● **YOUR INSTRUCTIONS**
In the article below about the State of the Union speech, translate this sentence into Spanish: "We’re on the mend but full-blown economic recovery is still elusive."

● **ARTICLE**
┌────────

Four years ago, when President Barack Obama gave his first State of the Union speech, he talked about how the economy had been weakened and Americans’ confidence shaken, but then vowed “we will rebuild, we will recover, and the United States of America will emerge stronger than before... We are a nation that has seen promise and peril and claimed opportunity from ordeal. Now we must be that nation again.”

This time around, the state of the economy will no doubt take center stage once again in the State of the Union speech. It remains the most critical issue facing the country, the issue that will hamper or help us in tackling all the other challenges facing the country.

Our verdict four years later on the state of the economy, and thus the state of our union? It’s slowly improving but remains very fragile. We’re on the mend but full-blown economic recovery is still elusive.

Over the years, many have come to think of the State of the Union speech as mostly political theater. But for a nation still suffering, this one needs to set the nation’s direction and vision. The president needs to offer a detailed agenda that focuses squarely on improving the livelihoods of all Americans – one that sets the nation on course to meet its obligations, maintain its global standing and secure its future.

└────────

● **MATERIAL SHOWN**
┌────────

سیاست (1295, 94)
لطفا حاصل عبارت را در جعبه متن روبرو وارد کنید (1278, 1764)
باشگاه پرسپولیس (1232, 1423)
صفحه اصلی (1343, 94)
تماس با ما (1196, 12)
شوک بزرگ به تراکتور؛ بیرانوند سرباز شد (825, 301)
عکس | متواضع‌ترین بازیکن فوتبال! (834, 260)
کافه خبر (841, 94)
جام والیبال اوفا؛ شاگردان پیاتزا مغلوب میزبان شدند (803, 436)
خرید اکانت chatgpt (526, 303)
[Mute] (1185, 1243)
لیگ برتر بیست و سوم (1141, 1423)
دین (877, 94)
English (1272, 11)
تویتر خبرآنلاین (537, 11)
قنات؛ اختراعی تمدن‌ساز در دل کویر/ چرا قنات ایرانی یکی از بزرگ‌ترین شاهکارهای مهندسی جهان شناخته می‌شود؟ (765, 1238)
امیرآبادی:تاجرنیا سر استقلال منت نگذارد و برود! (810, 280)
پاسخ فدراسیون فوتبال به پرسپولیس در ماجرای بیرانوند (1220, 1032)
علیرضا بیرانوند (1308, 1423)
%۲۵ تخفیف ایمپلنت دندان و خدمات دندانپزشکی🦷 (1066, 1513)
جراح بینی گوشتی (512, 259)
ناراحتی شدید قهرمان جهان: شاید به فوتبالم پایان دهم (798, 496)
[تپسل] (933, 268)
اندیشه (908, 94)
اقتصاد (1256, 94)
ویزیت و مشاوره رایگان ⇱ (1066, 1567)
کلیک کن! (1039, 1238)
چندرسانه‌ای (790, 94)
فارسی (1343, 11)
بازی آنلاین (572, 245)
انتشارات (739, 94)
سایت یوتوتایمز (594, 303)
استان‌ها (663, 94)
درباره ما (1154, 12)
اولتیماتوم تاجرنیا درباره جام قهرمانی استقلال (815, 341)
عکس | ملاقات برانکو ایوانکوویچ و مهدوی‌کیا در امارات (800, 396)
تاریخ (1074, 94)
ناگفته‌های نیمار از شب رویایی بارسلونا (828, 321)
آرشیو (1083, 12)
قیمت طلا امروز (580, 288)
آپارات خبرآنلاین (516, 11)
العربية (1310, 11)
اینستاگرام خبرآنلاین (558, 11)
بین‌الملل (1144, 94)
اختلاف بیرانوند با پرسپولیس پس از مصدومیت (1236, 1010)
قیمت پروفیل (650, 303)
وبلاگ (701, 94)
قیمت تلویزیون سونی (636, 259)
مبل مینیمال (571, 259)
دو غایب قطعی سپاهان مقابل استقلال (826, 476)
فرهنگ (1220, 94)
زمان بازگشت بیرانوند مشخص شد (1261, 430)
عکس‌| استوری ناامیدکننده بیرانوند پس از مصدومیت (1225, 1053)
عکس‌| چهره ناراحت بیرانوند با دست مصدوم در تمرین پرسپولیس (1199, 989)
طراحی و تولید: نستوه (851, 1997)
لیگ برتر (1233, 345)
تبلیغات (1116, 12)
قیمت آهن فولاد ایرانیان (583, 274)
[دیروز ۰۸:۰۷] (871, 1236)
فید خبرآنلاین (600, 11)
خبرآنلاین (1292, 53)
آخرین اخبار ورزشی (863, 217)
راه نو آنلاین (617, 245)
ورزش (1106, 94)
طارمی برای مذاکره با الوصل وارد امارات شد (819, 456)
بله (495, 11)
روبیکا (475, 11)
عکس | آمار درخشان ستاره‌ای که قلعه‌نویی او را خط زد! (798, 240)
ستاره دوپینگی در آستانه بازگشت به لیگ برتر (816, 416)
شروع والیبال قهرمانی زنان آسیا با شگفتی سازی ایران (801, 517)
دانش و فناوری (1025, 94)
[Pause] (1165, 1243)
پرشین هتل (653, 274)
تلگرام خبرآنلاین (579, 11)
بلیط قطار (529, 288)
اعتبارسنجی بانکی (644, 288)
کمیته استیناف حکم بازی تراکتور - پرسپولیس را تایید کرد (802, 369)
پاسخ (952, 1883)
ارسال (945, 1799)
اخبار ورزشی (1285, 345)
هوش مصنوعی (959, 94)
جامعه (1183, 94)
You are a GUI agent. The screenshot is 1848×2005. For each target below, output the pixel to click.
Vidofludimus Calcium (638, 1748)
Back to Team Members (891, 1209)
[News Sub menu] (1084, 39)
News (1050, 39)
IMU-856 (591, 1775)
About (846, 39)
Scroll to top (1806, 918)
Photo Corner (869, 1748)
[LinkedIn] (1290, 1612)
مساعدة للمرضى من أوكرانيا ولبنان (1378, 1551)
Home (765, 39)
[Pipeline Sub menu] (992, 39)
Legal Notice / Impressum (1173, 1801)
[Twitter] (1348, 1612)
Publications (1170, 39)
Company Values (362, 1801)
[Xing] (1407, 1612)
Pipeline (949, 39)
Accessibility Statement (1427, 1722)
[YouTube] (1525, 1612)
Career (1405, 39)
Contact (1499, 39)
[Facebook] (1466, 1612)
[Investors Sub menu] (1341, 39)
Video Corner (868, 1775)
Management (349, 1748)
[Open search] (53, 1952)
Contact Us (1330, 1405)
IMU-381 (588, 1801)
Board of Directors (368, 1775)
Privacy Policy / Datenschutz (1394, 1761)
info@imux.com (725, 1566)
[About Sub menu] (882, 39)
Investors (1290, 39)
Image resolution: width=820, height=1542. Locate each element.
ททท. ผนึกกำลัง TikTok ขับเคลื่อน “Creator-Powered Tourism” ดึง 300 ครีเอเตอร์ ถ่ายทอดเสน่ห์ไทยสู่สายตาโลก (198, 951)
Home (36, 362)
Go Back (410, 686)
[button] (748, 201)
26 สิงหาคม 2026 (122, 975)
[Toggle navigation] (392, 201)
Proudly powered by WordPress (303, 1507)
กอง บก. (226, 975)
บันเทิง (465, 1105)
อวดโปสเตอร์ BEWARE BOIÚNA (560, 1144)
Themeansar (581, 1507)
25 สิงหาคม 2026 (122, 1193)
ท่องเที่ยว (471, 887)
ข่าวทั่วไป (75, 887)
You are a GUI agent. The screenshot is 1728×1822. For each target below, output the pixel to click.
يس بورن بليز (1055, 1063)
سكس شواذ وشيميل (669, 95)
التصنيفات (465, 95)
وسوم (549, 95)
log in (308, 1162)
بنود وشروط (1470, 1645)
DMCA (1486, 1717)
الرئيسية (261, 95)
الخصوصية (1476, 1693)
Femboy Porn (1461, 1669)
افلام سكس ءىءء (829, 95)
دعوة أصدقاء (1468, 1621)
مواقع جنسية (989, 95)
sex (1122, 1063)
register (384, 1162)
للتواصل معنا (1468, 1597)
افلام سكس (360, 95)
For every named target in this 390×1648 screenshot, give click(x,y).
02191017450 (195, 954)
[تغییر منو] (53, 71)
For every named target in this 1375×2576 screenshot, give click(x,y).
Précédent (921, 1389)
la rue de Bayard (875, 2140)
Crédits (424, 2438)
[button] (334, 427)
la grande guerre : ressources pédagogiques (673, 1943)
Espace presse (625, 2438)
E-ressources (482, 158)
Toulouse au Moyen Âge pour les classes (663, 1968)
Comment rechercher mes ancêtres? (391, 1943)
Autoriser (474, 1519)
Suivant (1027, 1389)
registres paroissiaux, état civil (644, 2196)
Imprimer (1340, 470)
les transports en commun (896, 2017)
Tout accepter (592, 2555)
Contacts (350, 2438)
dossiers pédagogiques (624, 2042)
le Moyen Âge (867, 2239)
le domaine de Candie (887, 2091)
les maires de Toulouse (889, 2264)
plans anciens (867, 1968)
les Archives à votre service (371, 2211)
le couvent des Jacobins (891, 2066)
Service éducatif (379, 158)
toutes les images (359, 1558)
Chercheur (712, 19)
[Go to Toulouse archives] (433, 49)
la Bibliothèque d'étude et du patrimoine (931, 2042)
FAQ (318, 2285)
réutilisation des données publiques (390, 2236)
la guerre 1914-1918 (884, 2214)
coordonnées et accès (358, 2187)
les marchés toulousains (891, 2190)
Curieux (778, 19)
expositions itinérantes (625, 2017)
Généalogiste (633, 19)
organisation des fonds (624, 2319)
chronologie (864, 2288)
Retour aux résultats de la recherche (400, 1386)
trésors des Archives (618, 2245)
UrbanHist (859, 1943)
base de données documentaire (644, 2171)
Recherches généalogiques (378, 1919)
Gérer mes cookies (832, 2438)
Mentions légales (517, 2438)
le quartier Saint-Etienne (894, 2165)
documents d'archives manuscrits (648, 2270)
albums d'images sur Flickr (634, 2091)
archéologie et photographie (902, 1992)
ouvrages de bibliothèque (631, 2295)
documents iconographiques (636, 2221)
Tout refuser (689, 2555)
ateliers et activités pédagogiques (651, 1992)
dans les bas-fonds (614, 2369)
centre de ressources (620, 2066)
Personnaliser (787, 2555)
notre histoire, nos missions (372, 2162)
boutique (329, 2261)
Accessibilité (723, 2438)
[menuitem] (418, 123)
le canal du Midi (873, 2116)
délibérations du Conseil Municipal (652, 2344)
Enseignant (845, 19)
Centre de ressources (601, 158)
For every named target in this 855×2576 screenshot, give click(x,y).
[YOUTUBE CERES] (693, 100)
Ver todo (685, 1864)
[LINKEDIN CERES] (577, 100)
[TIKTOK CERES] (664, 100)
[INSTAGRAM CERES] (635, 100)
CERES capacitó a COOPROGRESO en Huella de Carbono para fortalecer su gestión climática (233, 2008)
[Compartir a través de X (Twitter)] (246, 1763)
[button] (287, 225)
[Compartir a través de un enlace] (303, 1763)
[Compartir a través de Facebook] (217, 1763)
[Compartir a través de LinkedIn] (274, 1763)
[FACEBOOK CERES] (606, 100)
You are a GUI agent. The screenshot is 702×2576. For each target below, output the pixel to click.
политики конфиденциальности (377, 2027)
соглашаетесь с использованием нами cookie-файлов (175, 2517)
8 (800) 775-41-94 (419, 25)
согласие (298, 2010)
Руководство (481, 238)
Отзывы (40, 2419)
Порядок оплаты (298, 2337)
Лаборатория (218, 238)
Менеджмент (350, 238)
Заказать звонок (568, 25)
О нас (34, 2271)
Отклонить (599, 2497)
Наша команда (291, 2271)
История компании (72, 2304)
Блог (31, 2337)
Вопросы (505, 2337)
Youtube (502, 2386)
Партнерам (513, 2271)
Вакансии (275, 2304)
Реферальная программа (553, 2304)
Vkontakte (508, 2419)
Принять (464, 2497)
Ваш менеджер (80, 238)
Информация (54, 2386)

└────────

● **WRITTEN SOLUTION**
Estamos en vías de recuperación, pero una recuperación económica plena sigue siendo esquiva.